++++ Supplied entries
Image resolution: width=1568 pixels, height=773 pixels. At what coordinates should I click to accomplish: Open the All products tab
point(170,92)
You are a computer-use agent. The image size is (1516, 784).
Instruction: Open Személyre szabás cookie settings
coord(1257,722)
++++++++
++++ Supplied entries
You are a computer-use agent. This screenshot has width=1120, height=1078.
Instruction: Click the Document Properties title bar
++++++++
++++ Supplied entries
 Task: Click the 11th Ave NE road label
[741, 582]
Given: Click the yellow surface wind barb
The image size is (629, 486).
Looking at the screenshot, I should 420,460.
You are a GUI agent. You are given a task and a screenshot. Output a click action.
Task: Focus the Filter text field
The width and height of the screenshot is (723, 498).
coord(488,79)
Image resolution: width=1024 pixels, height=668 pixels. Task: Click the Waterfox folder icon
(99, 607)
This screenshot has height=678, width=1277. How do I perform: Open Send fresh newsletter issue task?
++++++++
_Work request_: Taking the entries above, restate exactly those lines that fall between the line with "Task: Focus the Filter text field" and the line with "This screenshot has height=678, width=1277.", keeping both of those lines too.

_Solution for this task_:
Task: Focus the Filter text field
The width and height of the screenshot is (723, 498).
coord(488,79)
Image resolution: width=1024 pixels, height=668 pixels. Task: Click the Waterfox folder icon
(99, 607)
This screenshot has height=678, width=1277. How do I perform: Open Send fresh newsletter issue task?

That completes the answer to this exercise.